Example 1: Suppose $\lambda = 0$ , $\mu = \sum_{i=1}^n \delta_{x_i}, \nu = \sum_{j=1}^m \delta_{y_j}$ . Then the set of optimal solutions for $PGW_0(\mu, \nu)$ contains all the elements of the following form: $\{\delta_{(x_i, y_j)} \mid i \in [1:n], j \in [1:m]\} \cup \{0\},$ where $0$ is the zero measure.

If we set $\rho = 0$ , the solution $\delta_{(x_i, y_j)}$ will not be an optimal solution for $MPGW_0(\mu, \nu)$ . If we set $\rho = 1$ , the solution $0_{m \times n}$ will not be an optimal solution for $MPGW_1(\mu, \nu)$ . Thus, the sets of solutions of $PGW_0(\mu, \nu)$ and $MPGW_\rho(\mu, \nu)$ are not consistent for any $\rho \in [0, \min(|\mu|, |\nu|)]$ .

Statement 2: We claim the following:

There exist $MPGW_\rho(\mu, \nu)$ problems where $\rho \in [0, \min(|\mu|, |\nu|)]$ , such that, for each $\lambda > 0$ , the solution of $MPGW_\rho(\mu, \nu)$ is not a solution of $PGW_\lambda(\mu, \nu)$ .

Example 2: Suppose $\mu = \sum_{i=1}^{10} \delta_{x_i}, \nu = \sum_{i=1}^{5} \delta_{x_i}$ , $\rho = 2$ . For each $\lambda > 0$ , choose an optimal $\gamma$ for $PGW(\mu, \nu)$ , we have $|\gamma| = 5 > 2$ . Thus, the solution of $MPGW_\rho(\mu, \nu)$ is not a solution for $PGW_\lambda(\mu, \nu)$ , and we cannot build an equivalence relation between the two problems.

Positive Label Unsupervised Learning:

Table 2 and Table 4 are part of the positive unsupervised learning section. In this experiment, we require transporting all the mass from positive samples to the target domain. In this case, by Proposition L.1. and Lemma E.2, PGW and MPGW admit the same set of solutions. As numerical evidence, we obtain the same performance from the two methods. We will add this discussion to the paper as a numerical verification of Proposition L.1. However, the PGW method has the extra advantage of giving rise to a metric, which is the main topic of this paper.

Limitation of MPGW:

Example: We refer to the example in Appendix L.1 for understanding the limitation of MPGW in this experiment: $MPGW\left(\sum_{i=1}^{400} \delta_{x_i}, \sum_{i=1}^{800} \delta_{x_i}\right) = 0,$ although these two measures (datasets) are distinct.

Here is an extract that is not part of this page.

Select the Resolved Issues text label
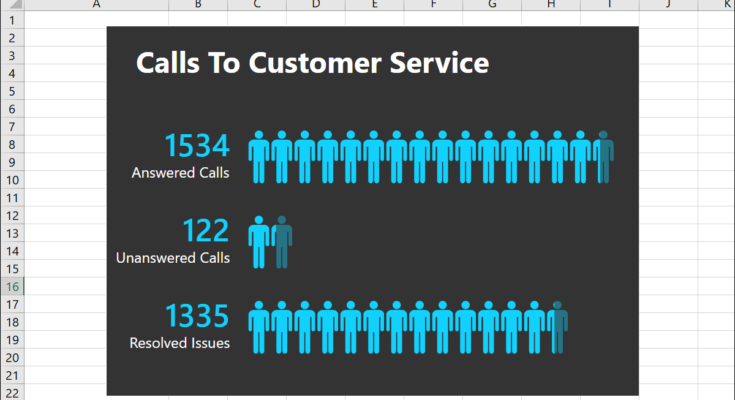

Performance of MPGW in Shape Retrieval Experiment:

About the MPGW in Tables (a) and (b) in Section 5.3: In this experiment, we use MPGW/UGW/PGW to measure similarity between different shapes. The reason MPGW exhibits poor performance is that whenever shape 1 is similar to a part of shape 2 (e.g., a "square" is similar to part of a "house"), MPGW will return an approximate value of 0. The classifier relies on the similarity measure, leading to poor performance.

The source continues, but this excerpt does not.